- **Reading passage**:
● ● ● ●

Preliminary Injunctions and Employment-based Non-Compete Agreements


In the arena of employment law, the use of non-compete agreements presents a unique set of challenges and considerations, particularly when disputes escalate to the need for preliminary injunctions. This post explores the nature of preliminary injunctions within the context of employment-based non-compete agreements, offering insights into the legal standards and considerations that courts, former employers, employees, and new employers must navigate.

Understanding Preliminary Injunctions

A preliminary injunction is a legal remedy sought in court to temporarily restrain a party from taking certain actions until the resolution of a lawsuit. In the context of non-compete agreements, employers may seek preliminary injunctions to prevent former employees from working with competitors or starting a competing business, arguing that such actions would cause irreparable harm to their business interests. Most non-compete disputes are won or lost at the preliminary injunction stage.

Legal Standards for Granting Preliminary Injunctions

The court’s decision to grant a preliminary injunction hinge on three critical criteria:

  1. Likelihood of Success on the Merits: The petitioner must demonstrate a strong chance of prevailing in the underlying lawsuit concerning the non-compete agreement.
  1. Irreparable Harm: There must be a clear indication that the petitioner will suffer harm that cannot be adequately remedied by monetary damages alone.

● ● ● ●

- **Data block**:
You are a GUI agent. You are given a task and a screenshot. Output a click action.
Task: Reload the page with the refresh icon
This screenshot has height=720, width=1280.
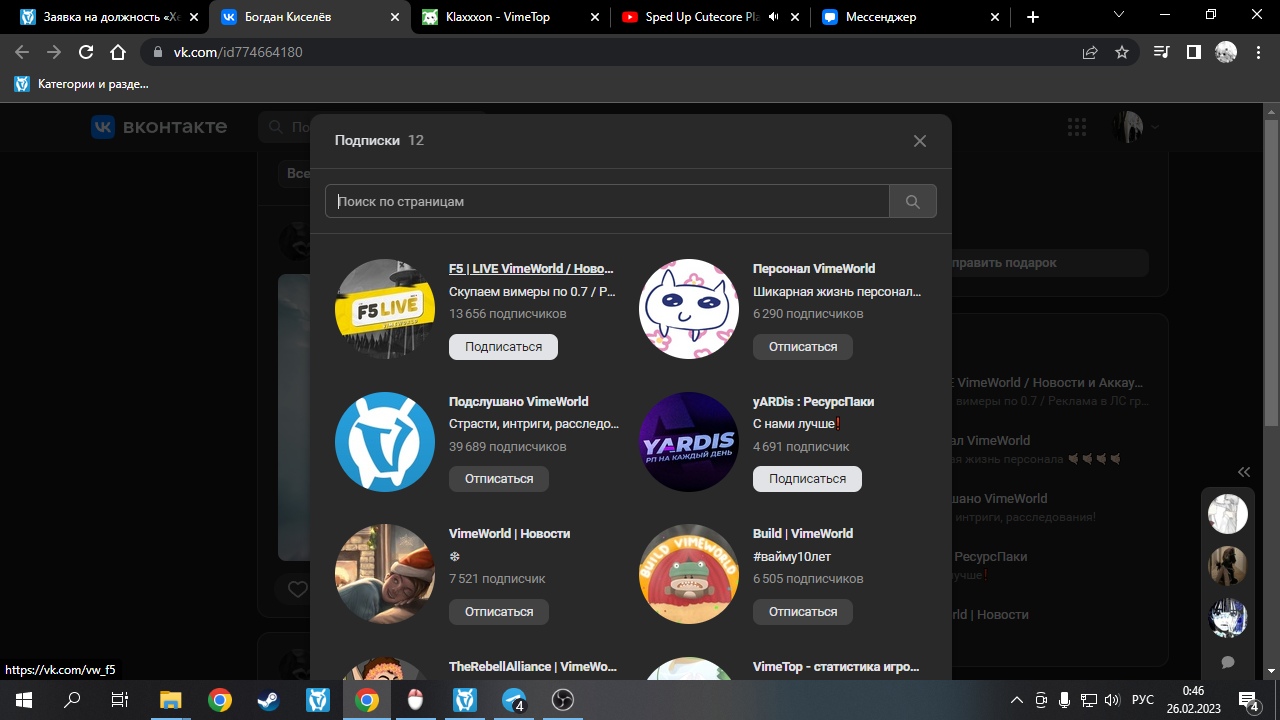pos(86,52)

● ● ● ●

- **Problems to solve**:
1. In two sentences, summarize the piece on preliminary injunctions in non-compete disputes.
2. From the piece on preliminary injunctions in non-compete disputes, pull out word for word the stretch from "The court’s decision" through "monetary damages alone.".

- **Answers to the exercises**:
1. A preliminary injunction temporarily restrains a party from certain actions until a lawsuit is resolved, and employers may seek one to keep former employees from working with competitors or starting a competing business, arguing that this would cause irreparable harm. Courts weigh criteria such as the petitioner's likelihood of success on the merits and whether the petitioner will suffer harm that monetary damages alone cannot adequately remedy.

2.
The court’s decision to grant a preliminary injunction hinge on three critical criteria:

  1. Likelihood of Success on the Merits: The petitioner must demonstrate a strong chance of prevailing in the underlying lawsuit concerning the non-compete agreement.
  1. Irreparable Harm: There must be a clear indication that the petitioner will suffer harm that cannot be adequately remedied by monetary damages alone.